{{ message }}

# Strengthen the built-in hash function #5225

Closed
opened this issue Feb 16, 2011 · 4 comments
Closed

# Strengthen the built-in hash function#5225

opened this issue Feb 16, 2011 · 4 comments
Assignees
Labels

### vicuna commented Feb 16, 2011

Original bug ID: 5225
Reporter: mgiovann
Assigned to: @xavierleroy
Status: closed (set by @xavierleroy on 2012-09-25T18:06:17Z)
Resolution: fixed
Priority: normal
Severity: feature
Version: 3.12.0
Fixed in version: 3.13.0+dev
Category: ~DO NOT USE (was: OCaml general)
Related to: #5222
Monitored by: @ygrek "Julien Signoles" "Christoph Bauer"

## Bug description

The built-in hash function in hash.c has extremely poor statistical properties. It is of the form (a*x + b) mod M for M = 2^word size, but the modulus should be prime for best results (and for correct results in the case of Cuckoo Hash, for instance). Tested on a word list it fails Knuth's criteria for chi-square and Kolmogorov-Smirnov tests.

Since the hash value is less than 2^31, suitable prime moduli (for Combine and Combine_small) are 2^31 - 19 and 2^31 - 1. In effect, the code for hash.c would be:

#define Alpha 65599
#define Beta 19
#define M0 ((1U << 31) - 19)
#define M1 ((1U << 31) - 1)
#define Combine(new) (hash_accu = (hash_accu * Alpha + (new)) % M0)
#define Combine_small(new) (hash_accu = (hash_accu * Beta + (new)) % M1)

## File attachments

### vicuna commented Feb 17, 2011

 Comment author: mgiovann I enclose the results of Knuth's standard battery of tests against random generators. Four hashes are tested against a large (> 200.000) English words. "Std hash" is a bit-correct reimplementation of Combine_small. "Mod hash" is the following hash: let combine_small' h c = Int64.rem (Int64.add (Int64.mul h 9973L) (Int64.of_int (int_of_char c))) 4294967291L where the modulus is (2^32 - 5), a prime. "MurmurHash2" is a C binding of the hash of the same name. "Murmur+Std" is Combine_small whitened by one round of 32-bit MurmurHash2. Chi-square tests are performed by binning the hashes, taking the 2^k least-significant-bits of the hash and accumulating. Taking the 2^(31-k) most significant bits gives markedly worse results (not shown) for the linear-congruential generators, implying that the multipliers are far too small. As can be seen from the test results: Combine_small's distribution is not uniform over 31 bits (K+ too large). Also, and more worrying, it has a very high number of collisions The proposed universal hash has smoother Chi-2 statistics, although it is a bit too high as shown in the K+ statistic. However, it has a very low number of collisions, an order of magnitude better than Combine_small. MurmurHash2 has a very smooth distribution of values Whitening Combine_small gives it better statistical properties but of course it has at least as many collisions as the underlying hash function has. In an unrelated test I've found that Hashtbl under the same data set (i.e., hashing strings) using MurmurHash2 shows around 6% better performance than using Combine_small, even though the hash is computationally more intensive, which shows that a better-behaved hash function can be beneficial.

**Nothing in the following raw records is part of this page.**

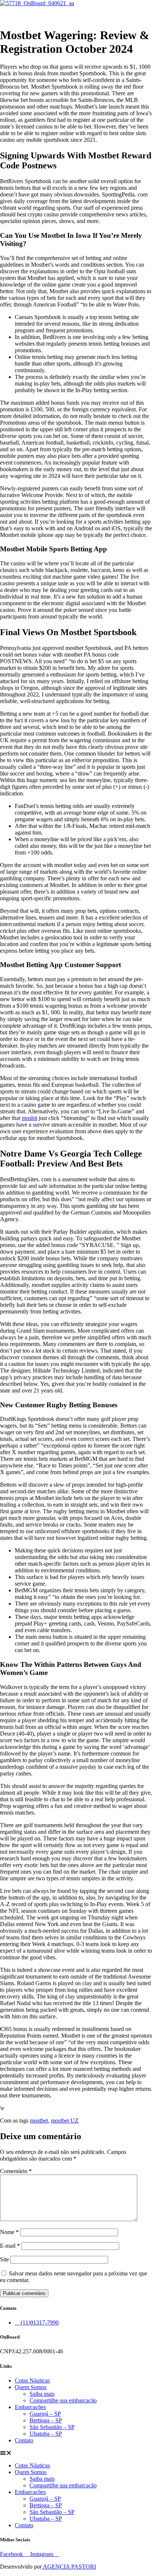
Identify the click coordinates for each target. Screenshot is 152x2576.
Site (4, 2259)
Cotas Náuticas (32, 2380)
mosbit (29, 1118)
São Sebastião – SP (52, 2427)
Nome (9, 2232)
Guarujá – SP (45, 2414)
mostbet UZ (65, 2120)
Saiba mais (42, 2394)
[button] (76, 13)
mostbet (39, 2120)
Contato (24, 2440)
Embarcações (30, 2407)
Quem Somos (30, 2387)
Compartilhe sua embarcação (63, 2400)
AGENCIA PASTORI (69, 2566)
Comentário (16, 2171)
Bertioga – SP (46, 2420)
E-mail (10, 2246)
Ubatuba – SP (46, 2434)
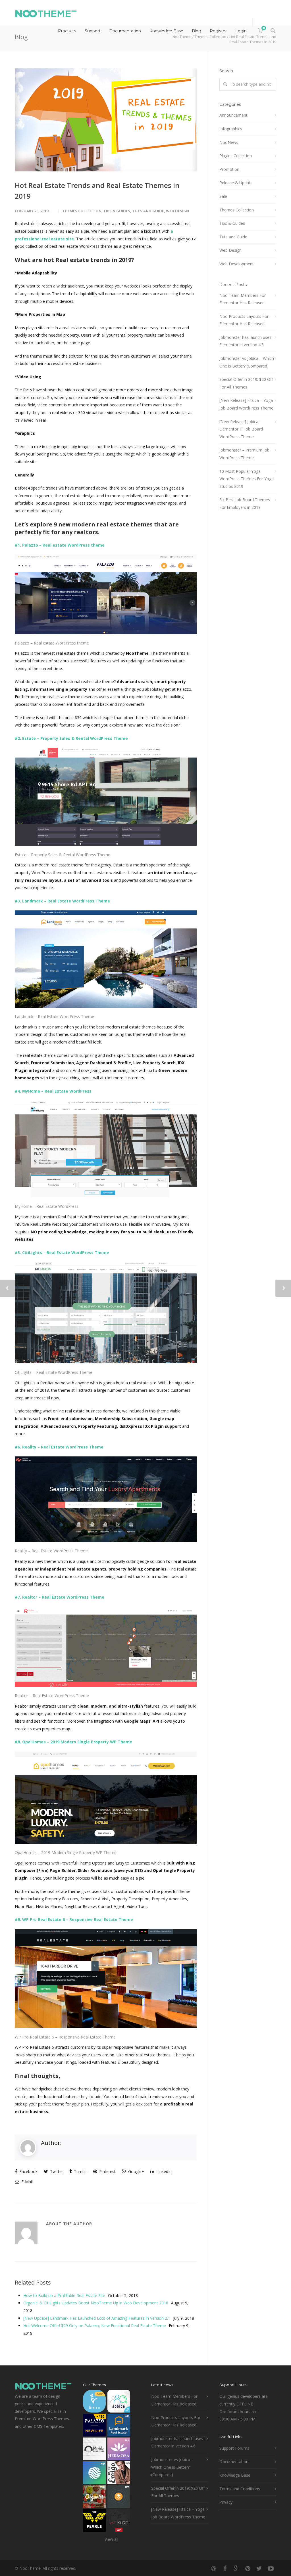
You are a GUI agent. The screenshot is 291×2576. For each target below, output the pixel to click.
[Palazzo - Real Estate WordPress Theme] (94, 2426)
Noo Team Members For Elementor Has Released (242, 299)
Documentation (125, 30)
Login (241, 30)
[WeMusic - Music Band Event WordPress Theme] (118, 2521)
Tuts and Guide (148, 210)
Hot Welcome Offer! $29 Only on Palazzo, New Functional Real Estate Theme (94, 2325)
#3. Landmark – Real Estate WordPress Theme (62, 901)
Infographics (230, 128)
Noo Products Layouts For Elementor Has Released (244, 320)
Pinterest (107, 2171)
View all (111, 2539)
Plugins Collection (235, 155)
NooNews (228, 142)
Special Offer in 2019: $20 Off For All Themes (246, 383)
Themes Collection (81, 210)
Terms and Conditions (239, 2488)
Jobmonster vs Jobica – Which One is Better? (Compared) (246, 362)
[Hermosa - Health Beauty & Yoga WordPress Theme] (118, 2450)
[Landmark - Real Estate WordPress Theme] (118, 2426)
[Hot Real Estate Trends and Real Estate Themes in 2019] (106, 119)
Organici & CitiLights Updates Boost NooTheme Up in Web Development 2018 (95, 2303)
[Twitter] (259, 2568)
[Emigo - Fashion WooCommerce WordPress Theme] (118, 2474)
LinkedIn (163, 2171)
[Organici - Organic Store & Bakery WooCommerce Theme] (94, 2497)
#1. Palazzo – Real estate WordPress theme (60, 545)
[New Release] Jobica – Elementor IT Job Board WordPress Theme (241, 429)
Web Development (236, 263)
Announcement (233, 115)
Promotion (229, 169)
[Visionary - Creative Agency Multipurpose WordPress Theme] (94, 2474)
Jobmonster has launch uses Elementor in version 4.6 (245, 341)
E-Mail (26, 2181)
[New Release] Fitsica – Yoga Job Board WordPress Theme (246, 404)
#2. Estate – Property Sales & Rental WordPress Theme (71, 738)
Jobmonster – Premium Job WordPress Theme (244, 453)
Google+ (135, 2171)
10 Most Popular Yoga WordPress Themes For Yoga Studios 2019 (246, 479)
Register (218, 30)
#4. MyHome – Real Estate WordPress (53, 1091)
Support (93, 30)
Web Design (177, 210)
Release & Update (236, 182)
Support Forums (234, 2448)
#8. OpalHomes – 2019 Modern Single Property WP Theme (73, 1741)
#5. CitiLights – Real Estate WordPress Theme (62, 1252)
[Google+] (236, 2568)
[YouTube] (270, 2568)
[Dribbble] (213, 2568)
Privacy (225, 2502)
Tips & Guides (116, 210)
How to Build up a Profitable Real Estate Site (64, 2295)
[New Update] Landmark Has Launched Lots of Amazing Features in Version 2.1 (96, 2318)
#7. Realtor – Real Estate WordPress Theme (59, 1597)
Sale (223, 196)
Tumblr (80, 2171)
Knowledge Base (166, 30)
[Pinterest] (247, 2568)
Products (67, 30)
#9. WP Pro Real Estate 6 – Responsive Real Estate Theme (74, 1919)
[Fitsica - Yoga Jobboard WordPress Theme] (94, 2402)
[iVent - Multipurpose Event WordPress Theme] (118, 2497)
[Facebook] (225, 2568)
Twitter (56, 2171)
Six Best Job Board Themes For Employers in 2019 (244, 503)
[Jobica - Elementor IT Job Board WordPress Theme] (118, 2402)
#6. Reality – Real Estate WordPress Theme (59, 1447)
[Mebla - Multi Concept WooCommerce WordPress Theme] (94, 2450)
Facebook (28, 2171)
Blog (196, 30)
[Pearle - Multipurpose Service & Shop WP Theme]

### vicuna commented Mar 4, 2011

 Comment author: @xavierleroy Thanks for the suggestions. There are other infelicities in the current implementation of hash_univ, e.g. #5222 and also http://caml.inria.fr/pub/ml-archives/caml-list/2002/08/70fc38b62a61330808f6d14a9e00dd94.en.html The next major release might be a good time to address them all. One thing we must be careful about is that changing the hash function can break programs that store hashtables to persistent storage, so it's better to batch several changes in one major release.

### vicuna commented May 27, 2011

 Comment author: @xavierleroy I'm starting to look at better hash functions and it would save me time if could have your (mgiovanni's) test harness. At your leisure, could you please e-mail it to me? (xavier.leroy AT inria.fr) Thanks.

### vicuna commented May 29, 2011

 Comment author: @xavierleroy SVN trunk now contains a complete reimplementation of OCaml's generic hash function, using the Murmur 3 algorithm. It seems to address the poor distribution issue, as well as other issues of the old generic hash. Planned to go in release 3.13.